What can you do about it?
you can leave it that way and adjust the path in your web server config with the risk that this will happen again the next time you renew the certificates
You can delete all existing certificates and reissue them. That’s what I would do.
»»»»»»You can delete all existing certificates and reissue them. That’s what I would do.»»»»»»»»
How can I do this?
My System.
System Info
NextCloudPi version v1.35.0
NextCloudPi image NextCloudPi_03-28-20
distribution Raspbian GNU/Linux 10 \n \l
automount yes
USB devices sda
datadir /media/myCloudDrive/ncdata
data in SD no
data filesystem btrfs
data disk usage 29G/932G
rootfs usage 4.1G/29G
swapfile /var/swap
dbdir /media/USBdrive/ncdatabase
Nextcloud check ok
Nextcloud version 20.0.8.1
HTTPD service up
PHP service up
MariaDB service up
Redis service up
Postfix service up
internet check ok
port check 80 open
port check 443 open
IP 192.168.1.68
gateway 192.168.1.1
interface eth0
certificates aabento.pt
NAT loopback yes
uptime 1day
I can’t provide you with an exact step by step guide for your system, because I don’t really know enough details about NextcloudPi. I had a similar issue once on my manual installation and i did the following steps:
When you said
---------->Copied the content of the old virtualhost-le-ssl.conf back into the newly created file, except for the lines concerning the certificates.<------------
you mean this two lines in my mextcloud.conf?
------------->>>>>>SSLCertificateFile /etc/letsencrypt/live/aabento.pt/fullchain.pem
---------->>>>>>SSLCertificateKeyFile /etc/letsencrypt/live/aabento.pt/privkey.pem
You could also simply adjust the paths in the config file accordingly.

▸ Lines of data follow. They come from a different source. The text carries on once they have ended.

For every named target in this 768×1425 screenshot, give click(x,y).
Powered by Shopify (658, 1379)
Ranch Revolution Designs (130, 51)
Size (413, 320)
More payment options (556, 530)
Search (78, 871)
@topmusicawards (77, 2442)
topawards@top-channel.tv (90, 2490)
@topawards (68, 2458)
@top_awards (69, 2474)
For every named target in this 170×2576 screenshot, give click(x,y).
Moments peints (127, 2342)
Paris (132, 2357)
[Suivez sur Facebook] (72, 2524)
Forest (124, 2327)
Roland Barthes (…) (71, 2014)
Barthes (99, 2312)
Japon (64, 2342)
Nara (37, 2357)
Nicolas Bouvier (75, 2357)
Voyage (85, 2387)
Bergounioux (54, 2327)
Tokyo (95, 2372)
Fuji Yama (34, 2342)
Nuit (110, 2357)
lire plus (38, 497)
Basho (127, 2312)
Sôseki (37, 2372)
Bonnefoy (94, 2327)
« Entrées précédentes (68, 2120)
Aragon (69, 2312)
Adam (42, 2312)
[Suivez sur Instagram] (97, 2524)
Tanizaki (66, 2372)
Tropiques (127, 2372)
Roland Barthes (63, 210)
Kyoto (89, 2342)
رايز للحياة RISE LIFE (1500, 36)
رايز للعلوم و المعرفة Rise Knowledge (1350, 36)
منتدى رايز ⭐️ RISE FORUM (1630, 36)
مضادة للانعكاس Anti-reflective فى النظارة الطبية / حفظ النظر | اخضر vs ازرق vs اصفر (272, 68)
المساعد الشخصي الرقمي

Maybe in in this case it is better to try that first, and only go further if the problem occurs again in the future. I cannot guarantee you, that my method works exactly the same way on your system as it did on mine, because as I said, I don’t know NextcloudPi that well. As far as I know they implemented the function to issue certificates also in the ncp-admin interface. If you decide to go further and delete the certs as I described, you should probably use the ncp-admin panel to get the new certificates, instead of using certbot directly like I did. And make sure you have backups of the contents of every config file you change or delete.